# Spring Plant Swap



## Corpus Callosum (Apr 7, 2007)

The Plant Santa went very well, everyone got their plants and was satisfied. So let's do another anonymous swap for the vernal equinox!

The process:


You post on this thread to enter the pool, and can post which plants you would prefer not to receive (you cannot say what you want, the sender decides that).
[/*:m:7e5x6oj6]
In March, we randomly give everyone participating another person's username and mailing address.
[/*:m:7e5x6oj6]
You then look over that person's post, and send cutting(s) of your choice to that person, trying your best not to send them something they already have.[/*:m:7e5x6oj6]

Rules:

You are required to let the person know if the cutting you are sending is from a frog-free tank or not[/*:m:7e5x6oj6]
You must ship adequately (usually priority will do, depending on location)[/*:m:7e5x6oj6]
Since it's the holiday season and you are sending an anonymous gift, try to pick one of your more interesting plants [/*:m:7e5x6oj6]
Don't worry if you don't have much to offer, it's all good.[/*:m:7e5x6oj6]

Shipping will probably be a little hectic before Easter, so we will send out everything afterwards - Monday, March 24th. March 14th is the last day to get on board as that's the weekend we will give out the trade info.


----------



## bellerophon (Sep 18, 2006)

I'm in for this round...and I wasn't coerced in any way to do so first.... :lol:


----------



## harrywitmore (Feb 9, 2004)

I'm in!


----------



## AaronAcker (Aug 15, 2007)

I'm in  

please no pothos.. :?


----------



## Corpus Callosum (Apr 7, 2007)

I'm in too, ofcourse 

Please no creeping fig, pothos, java moss, or h. curtisii.


----------



## flyangler18 (Oct 26, 2007)

I'm in  

Please - no pothos, java moss, or creeping fig.


----------



## roxrgneiss (Sep 30, 2007)

Looking forward to another swap - and spring too.  

Don't need plants that get large.. 

Mike


----------



## xm41907 (Nov 26, 2007)

I'm in too.


No creeping fig


----------



## MRI_GUY (Jul 31, 2006)

Please add me to the list. I'll take anything so feel free to have fun.


----------



## reggorf (Oct 24, 2006)

Tony and I are in as well.

We don't want pothos, or wandering jew.


----------



## Jungle_John (Feb 19, 2007)

im in! :twisted: 

please no pothos i got more than i want of that :mrgreen:


----------



## Elphaba (Aug 26, 2007)

I'm in! 

No cryptanthus (earthstars) or creeping fig, please!

~Ash


----------



## MELLOWROO421 (Feb 21, 2007)

I'm in this time around. 
Please no pothos or wandering jew.


----------



## candm519 (Oct 15, 2006)

I'm in!


----------



## Marty71 (Nov 9, 2006)

Really cool idea. I'm in.

Don't really care what i get (if it's free it's for me) and I'll make sure to hook somebody up. Thanks.


----------



## MissEry (May 29, 2007)

Okay I'm in to. Please no pothos, creeping fig, or wandering jew.


----------



## EricM (Feb 15, 2004)

**********

# Written tasks
1. Answer these questions about the plant swap thread:
(a) What is the last day to join the swap?
(b) Which plants does Elphaba ask not to be sent?
(c) What kind of plants does roxrgneiss say are not needed?
2. Can you carry on the plant swap thread from the point where it stops?

[Pointing lines for screenshots and pages]

**********

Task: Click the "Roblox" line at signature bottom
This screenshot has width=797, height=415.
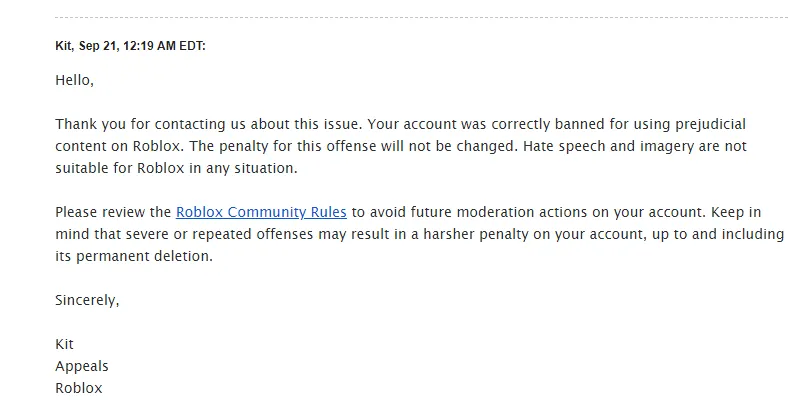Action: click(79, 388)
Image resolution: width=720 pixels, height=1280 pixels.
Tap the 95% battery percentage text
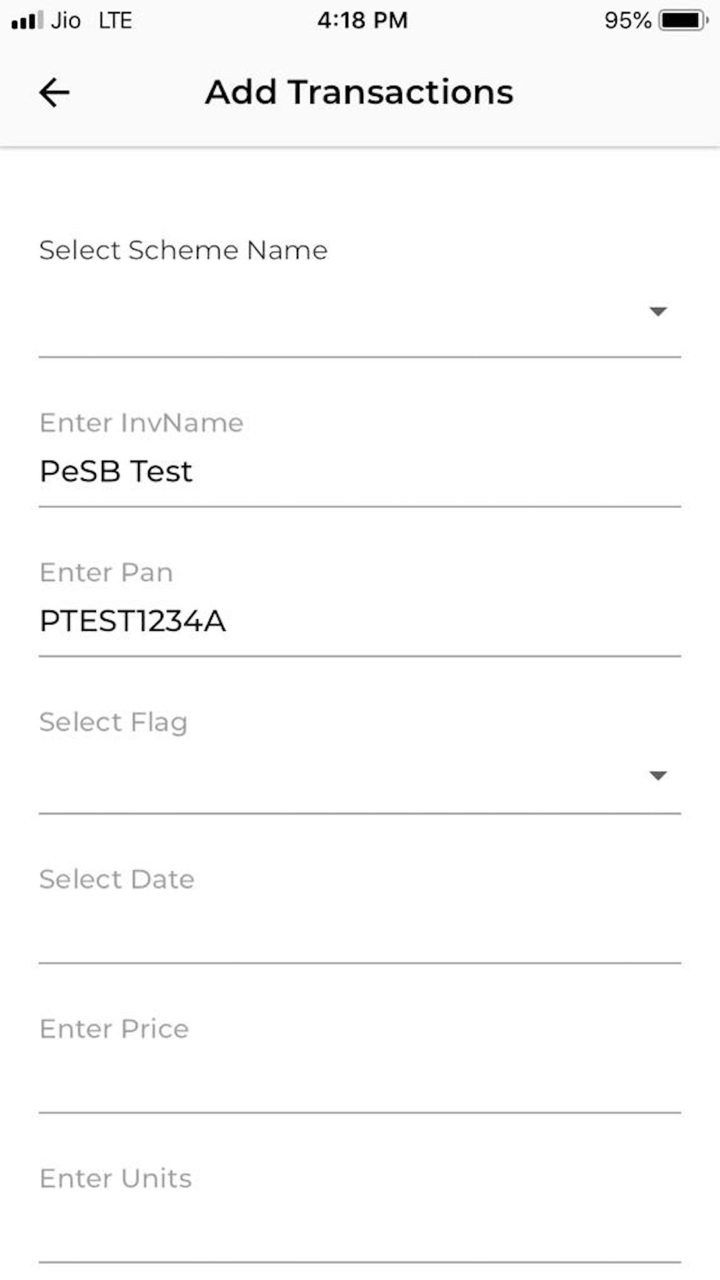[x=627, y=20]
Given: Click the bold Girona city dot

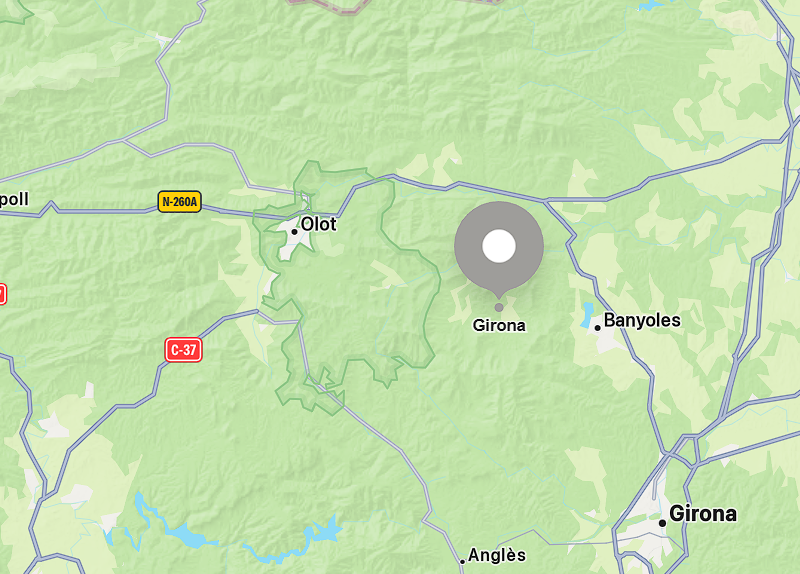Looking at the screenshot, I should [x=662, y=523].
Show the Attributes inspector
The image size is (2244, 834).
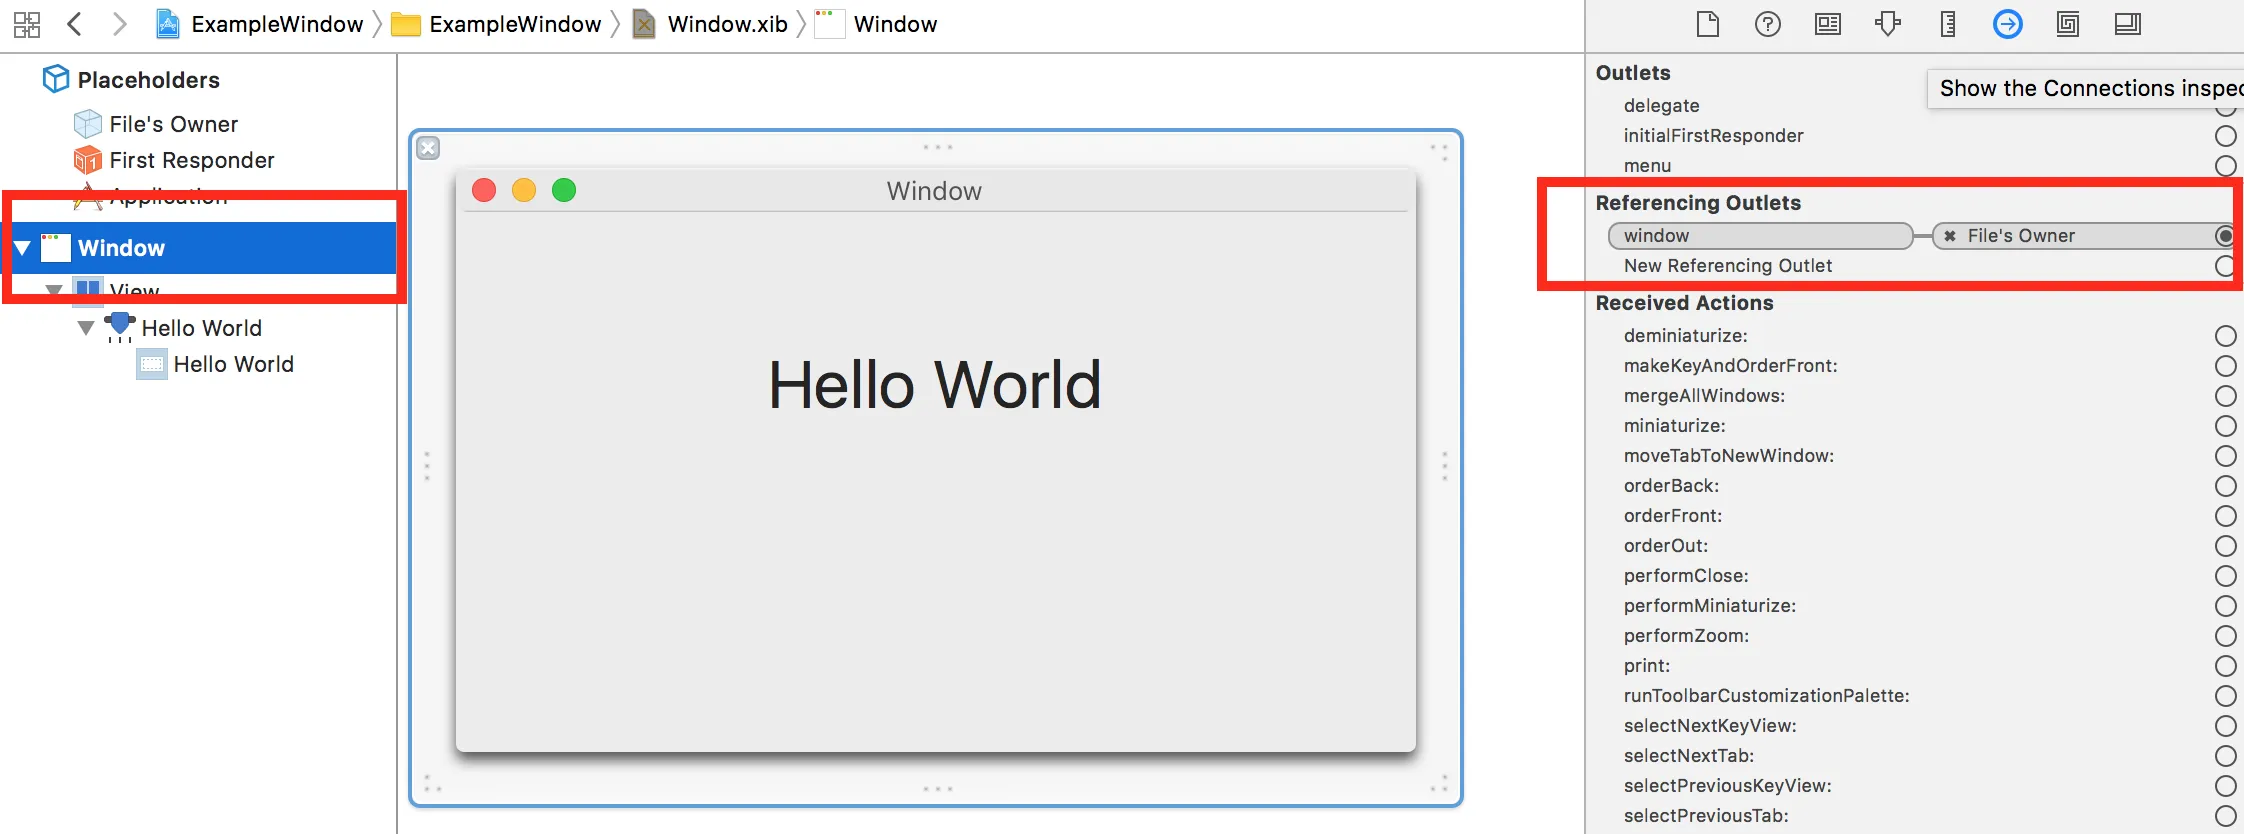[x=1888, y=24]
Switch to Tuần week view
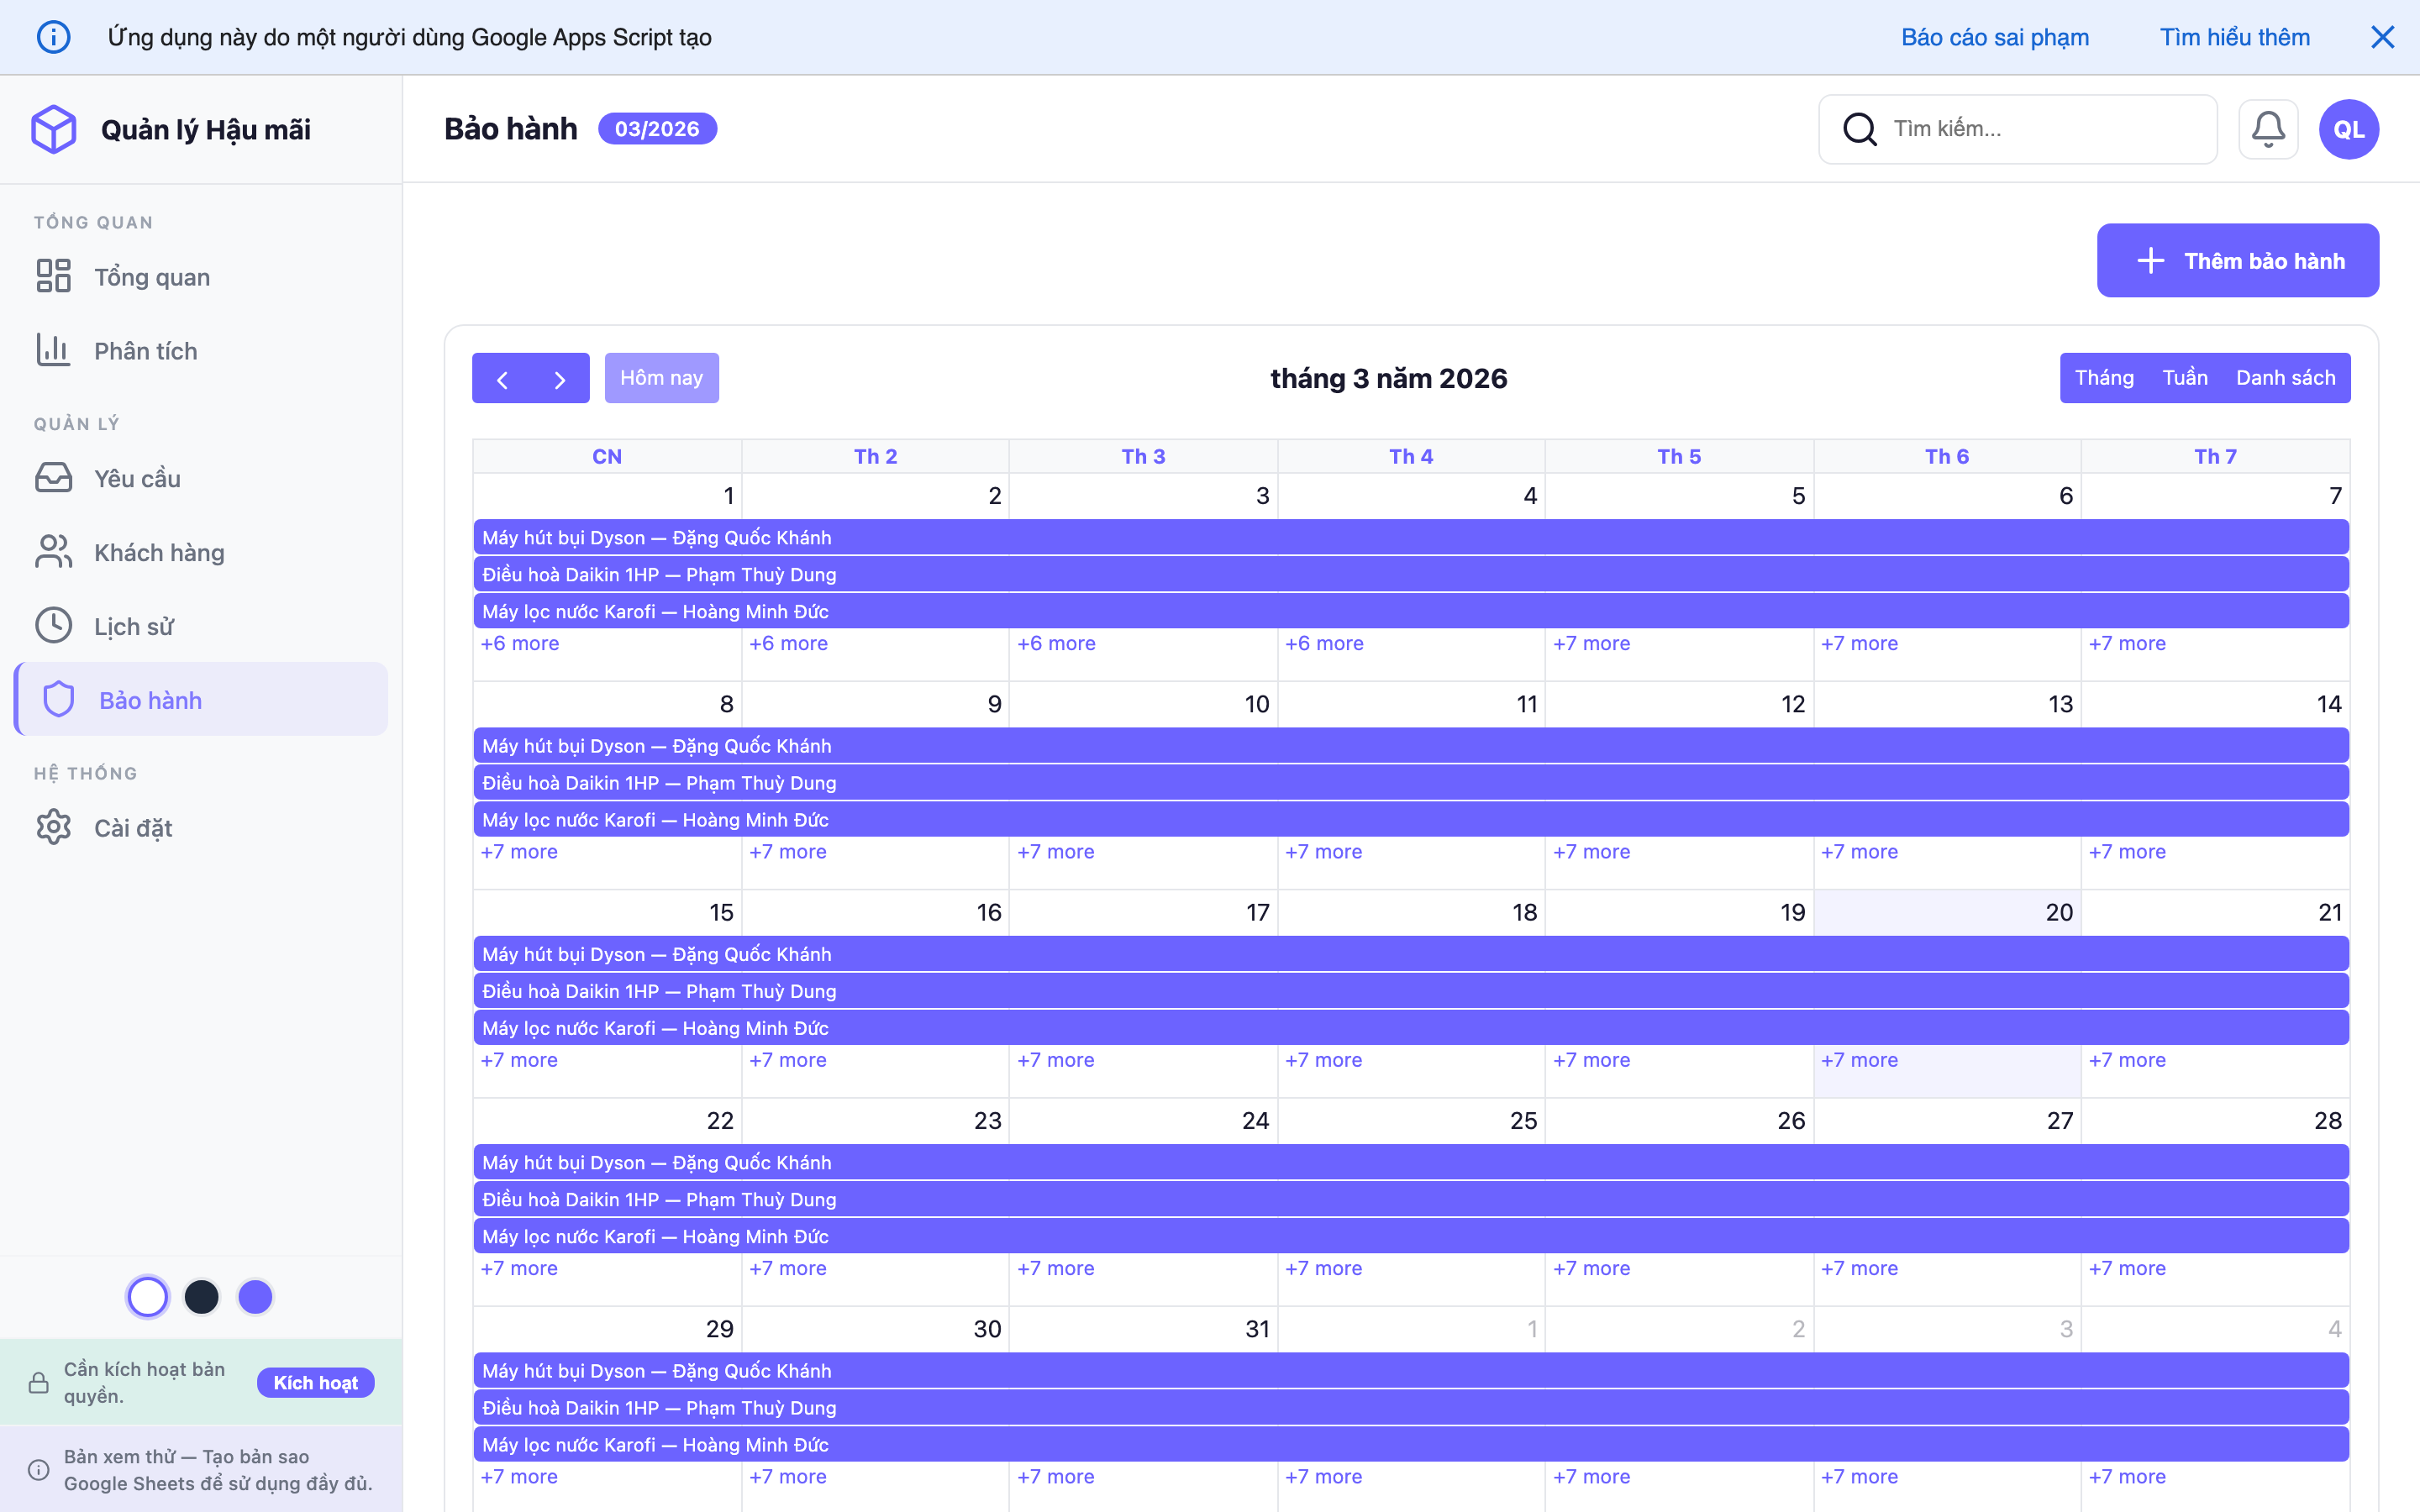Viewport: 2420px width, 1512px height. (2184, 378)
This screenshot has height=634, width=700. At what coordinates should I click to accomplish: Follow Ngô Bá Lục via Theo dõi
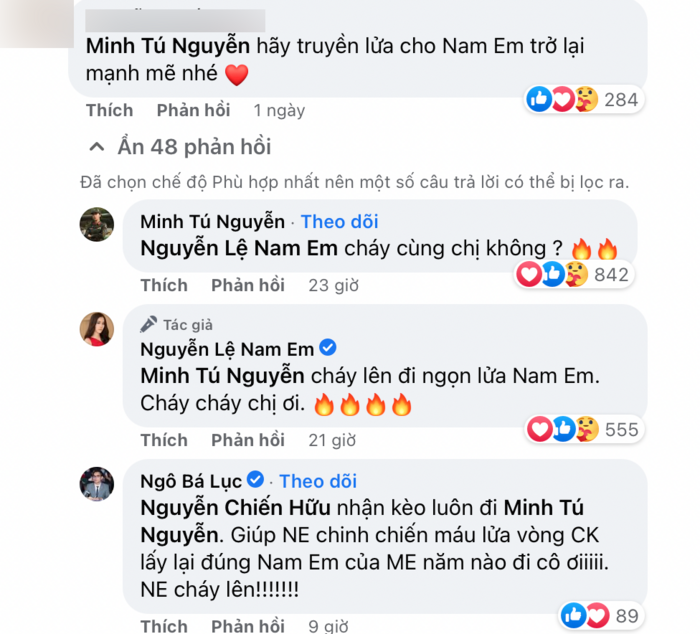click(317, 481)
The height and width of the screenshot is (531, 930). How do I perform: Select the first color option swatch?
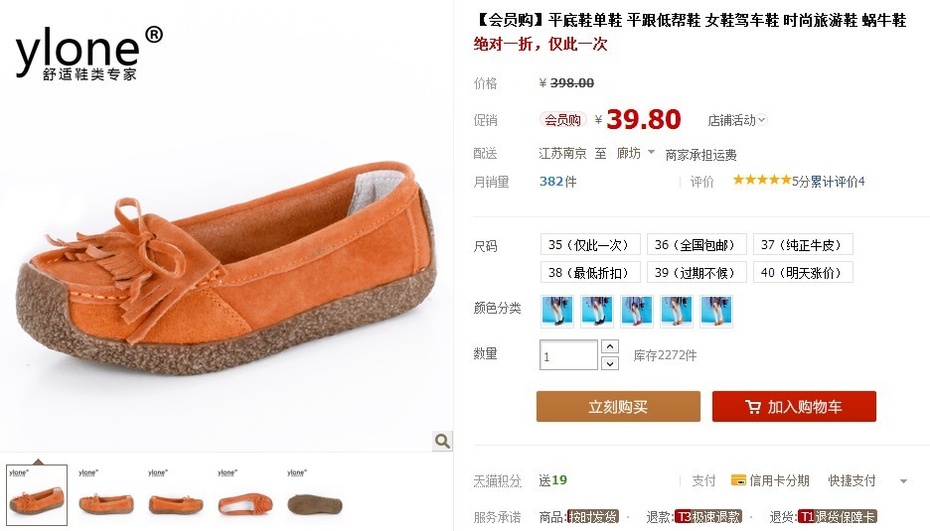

**********

# Set of answers
1.
(a) March 14th.
(b) Cryptanthus (earthstars) or creeping fig.
(c) Plants that get large.

2.
I am in this round as well

no home depot pothos, creeping fig, wandering jew, or cryptanthus.


----------



## housevibe7 (Sep 24, 2006)

Hmmm... for some reason it didnt take my post the first time... so here it goes again....


I am in as well, no pothos, creeping fig, carnivorous plants (I kill them like its my job), or wandering jew please.


----------



## NathanB (Jan 21, 2008)

me too
no pothos, creeping fig, or wandering jew please


----------



## dom (Sep 23, 2007)

im in !!!

8)


----------



## porkchop48 (May 16, 2006)

count me it.

No pothos. anything else is fine


----------



## harrywitmore (Feb 9, 2004)

I think it would be cool to list a few things that one would really like to have. It can be one plant or a list of plants. This could prove more helpful than list what you don't want since it seems no one wants Pothos or creeping fig. So, I will go first.
Here's my current want list but is constantly growing.

http://www.cloudjungle.com/shop/catalog/5d9eb517-29d4-42a8-b1b7-dcc6a33cb306.aspx


----------



## Corpus Callosum (Apr 7, 2007)

Well, I'm not picky but always leaning towards shingle vines, epiphytic ferns, and increasing my episcia collection.

Bump.


----------



## flyangler18 (Oct 26, 2007)

> epiphytic ferns


+1 for me! 

Bump.


----------



## housevibe7 (Sep 24, 2006)

Corpus Callosum said:


> Well, I'm not picky but always leaning towards shingle vines, epiphytic ferns.
> .


Same here minus episcias


----------



## LittleDip (May 20, 2007)

Count me in :wink:


----------



## Elphaba (Aug 26, 2007)

I loves episcias, begonias, and jewel orchids, but I'd really take just about anything that isn't an earthstar. :lol: 

~Ash


----------



## brooklyndartfrogs (Nov 19, 2005)

I'm in for this round also no Pothos, Creeping Fig or Wandering Jew.
I'm interested in Ferns, Dischidia, Peperomias or miniature orchids.
Andy


----------



## Mywebbedtoes (Jul 2, 2007)

Im in.
Typical of everyone, please no creeping fig, pothos, java moss, or wondering jew.

Interested in, peperomia (smaller ones), all hoya, all dischidia, small ferns, alocasias, and vining cuttings, oh and begonias.


----------



## kiltboy1675 (Feb 28, 2007)

no pothos, large plants, or aquatics please


----------



## pet-teez (Oct 3, 2007)

I would like to join 
No pothos (or similar, I have quite a few leggy "houseplants" already. hehe), nothing that gets super tall (above about 18") and thats about it. oh, I'm terrible with Tillies...


----------



## ccc (Nov 22, 2006)

If Marty is in, I am in 

Chris


----------



## heyduke (Sep 19, 2006)

ill play. anything is fine epiphytic stuff usually works best for me . setting up a new viv soon.

thanks
sean


----------



## flyangler18 (Oct 26, 2007)

I've got some goodies for whoever I get 

Oh and a single wishlist- epiphytic ferns


----------



## Jungle_John (Feb 19, 2007)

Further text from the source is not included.